What is being asked> Give back all the data exactly, line by line.
START Provided entries
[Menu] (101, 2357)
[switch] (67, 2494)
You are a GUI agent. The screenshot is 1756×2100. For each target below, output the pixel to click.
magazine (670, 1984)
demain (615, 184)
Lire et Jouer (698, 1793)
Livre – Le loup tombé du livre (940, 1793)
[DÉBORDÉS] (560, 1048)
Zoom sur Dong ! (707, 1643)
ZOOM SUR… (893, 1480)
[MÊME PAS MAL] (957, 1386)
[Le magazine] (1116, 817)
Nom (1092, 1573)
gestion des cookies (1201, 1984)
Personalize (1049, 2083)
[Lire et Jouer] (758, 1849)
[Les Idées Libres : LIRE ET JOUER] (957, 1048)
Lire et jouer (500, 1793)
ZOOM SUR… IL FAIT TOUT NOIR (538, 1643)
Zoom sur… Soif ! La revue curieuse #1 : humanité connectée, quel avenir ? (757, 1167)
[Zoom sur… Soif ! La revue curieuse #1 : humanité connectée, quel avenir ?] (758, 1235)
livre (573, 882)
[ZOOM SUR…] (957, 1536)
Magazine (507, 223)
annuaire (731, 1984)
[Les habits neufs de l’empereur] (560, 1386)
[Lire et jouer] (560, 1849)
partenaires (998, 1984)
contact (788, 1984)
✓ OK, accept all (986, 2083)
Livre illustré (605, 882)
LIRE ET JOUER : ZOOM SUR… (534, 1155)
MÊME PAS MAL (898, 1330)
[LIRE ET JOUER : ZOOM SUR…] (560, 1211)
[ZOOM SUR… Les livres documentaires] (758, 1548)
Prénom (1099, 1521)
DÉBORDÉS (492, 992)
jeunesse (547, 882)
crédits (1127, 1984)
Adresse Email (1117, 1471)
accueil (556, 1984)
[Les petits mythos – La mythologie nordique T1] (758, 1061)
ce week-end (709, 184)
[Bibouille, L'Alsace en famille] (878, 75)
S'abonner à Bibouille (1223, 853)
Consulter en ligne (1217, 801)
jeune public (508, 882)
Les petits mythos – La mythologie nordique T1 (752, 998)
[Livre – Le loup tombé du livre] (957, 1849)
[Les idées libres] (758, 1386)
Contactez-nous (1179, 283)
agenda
END Provided entries
Response below>
[Menu] (101, 2357)
[switch] (67, 2494)
You are a GUI agent. The screenshot is 1756×2100. For each target below, output the pixel to click.
magazine (670, 1984)
demain (615, 184)
Lire et Jouer (698, 1793)
Livre – Le loup tombé du livre (940, 1793)
[DÉBORDÉS] (560, 1048)
Zoom sur Dong ! (707, 1643)
ZOOM SUR… (893, 1480)
[MÊME PAS MAL] (957, 1386)
[Le magazine] (1116, 817)
Nom (1092, 1573)
gestion des cookies (1201, 1984)
Personalize (1049, 2083)
[Lire et Jouer] (758, 1849)
[Les Idées Libres : LIRE ET JOUER] (957, 1048)
Lire et jouer (500, 1793)
ZOOM SUR… IL FAIT TOUT NOIR (538, 1643)
Zoom sur… Soif ! La revue curieuse #1 : humanité connectée, quel avenir ? (757, 1167)
[Zoom sur… Soif ! La revue curieuse #1 : humanité connectée, quel avenir ?] (758, 1235)
livre (573, 882)
[ZOOM SUR…] (957, 1536)
Magazine (507, 223)
annuaire (731, 1984)
[Les habits neufs de l’empereur] (560, 1386)
[Lire et jouer] (560, 1849)
partenaires (998, 1984)
contact (788, 1984)
✓ OK, accept all (986, 2083)
Livre illustré (605, 882)
LIRE ET JOUER : ZOOM SUR… (534, 1155)
MÊME PAS MAL (898, 1330)
[LIRE ET JOUER : ZOOM SUR…] (560, 1211)
[ZOOM SUR… Les livres documentaires] (758, 1548)
Prénom (1099, 1521)
DÉBORDÉS (492, 992)
jeunesse (547, 882)
crédits (1127, 1984)
Adresse Email (1117, 1471)
accueil (556, 1984)
[Les petits mythos – La mythologie nordique T1] (758, 1061)
ce week-end (709, 184)
[Bibouille, L'Alsace en famille] (878, 75)
S'abonner à Bibouille (1223, 853)
Consulter en ligne (1217, 801)
jeune public (508, 882)
Les petits mythos – La mythologie nordique T1 (752, 998)
[Livre – Le loup tombé du livre] (957, 1849)
[Les idées libres] (758, 1386)
Contactez-nous (1179, 283)
agenda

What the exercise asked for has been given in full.